72 圓月恐懼(五)

月照之下,幾個黑色的點綴在反光的白雪之上,

廣袤的雪峰在他們腳下,巨大的月亮在他們背後。

他們夾在無垠的天地之間,一俯一仰間,很容易讓人感覺自己不過是一只渺小無助的蟲蟻。

這種高度,鮮有生命能夠存在。

他們像是在生命和世界的盡頭,攀登未知之巅。

他們沒有一味浪費體力往上攀登,而是離開了方才稍顯開闊的地帶,找了一角避風的雪岩,稍事休息,并思考下一步的動向。

賀銀川當過兵,雪山、荒漠都走過。

但眼下的情形讓他也忍不住皺眉。

幾近鵝毛大小的驟雪,紛紛揚揚,将他們視野的能見度削減到了周邊二十幾米。

賀銀川觀察了一陣地形,一語點出他們最重要的困境:“……不了解地形啊。
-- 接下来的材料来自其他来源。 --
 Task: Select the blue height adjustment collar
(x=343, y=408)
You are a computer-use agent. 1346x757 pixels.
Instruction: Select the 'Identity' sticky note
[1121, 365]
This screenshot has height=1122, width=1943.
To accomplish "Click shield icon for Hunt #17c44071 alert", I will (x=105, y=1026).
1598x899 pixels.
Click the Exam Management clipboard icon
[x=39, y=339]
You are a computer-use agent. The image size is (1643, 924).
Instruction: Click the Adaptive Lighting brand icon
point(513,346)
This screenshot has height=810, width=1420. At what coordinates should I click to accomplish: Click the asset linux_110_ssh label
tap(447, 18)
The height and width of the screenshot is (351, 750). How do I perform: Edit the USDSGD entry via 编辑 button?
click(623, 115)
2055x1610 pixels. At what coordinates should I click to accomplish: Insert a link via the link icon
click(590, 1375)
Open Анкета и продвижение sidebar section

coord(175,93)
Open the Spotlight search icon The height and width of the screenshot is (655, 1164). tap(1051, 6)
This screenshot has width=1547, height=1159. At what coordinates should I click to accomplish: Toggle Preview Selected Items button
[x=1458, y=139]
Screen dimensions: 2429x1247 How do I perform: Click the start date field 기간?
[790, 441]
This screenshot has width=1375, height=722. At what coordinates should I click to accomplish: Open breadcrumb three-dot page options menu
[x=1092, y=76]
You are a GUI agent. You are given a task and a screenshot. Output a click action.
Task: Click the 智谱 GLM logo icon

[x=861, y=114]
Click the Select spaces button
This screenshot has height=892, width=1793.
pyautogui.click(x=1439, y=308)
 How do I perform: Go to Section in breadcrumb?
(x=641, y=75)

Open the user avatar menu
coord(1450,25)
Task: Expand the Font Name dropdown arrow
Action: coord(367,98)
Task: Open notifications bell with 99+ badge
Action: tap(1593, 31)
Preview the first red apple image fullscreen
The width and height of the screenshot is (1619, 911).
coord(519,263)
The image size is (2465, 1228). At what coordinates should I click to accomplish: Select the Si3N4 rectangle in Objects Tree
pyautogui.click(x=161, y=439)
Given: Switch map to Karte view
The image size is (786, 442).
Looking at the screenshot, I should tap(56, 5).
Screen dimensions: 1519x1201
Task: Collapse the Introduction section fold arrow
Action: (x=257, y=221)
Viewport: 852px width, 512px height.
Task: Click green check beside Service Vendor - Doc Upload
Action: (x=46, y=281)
”

偏偏他們的對手看起來經驗相當豐富,對這座山的了解程度恐怕也不可小觑。

盡管他們已經設法繞出了登山客們的視線之內,漫天的大雪也替他們掃清了足跡——實際上,那四名登山客已經失去了他們的蹤跡——但這并不能讓人格外安心。

周澳緊了緊手上的繃帶,撩起一把雪,洗了洗露出來的皮膚。

他提議:“分頭走嗎?”

賀銀川:“不分。”

周澳:“不分,八個人目标太大。”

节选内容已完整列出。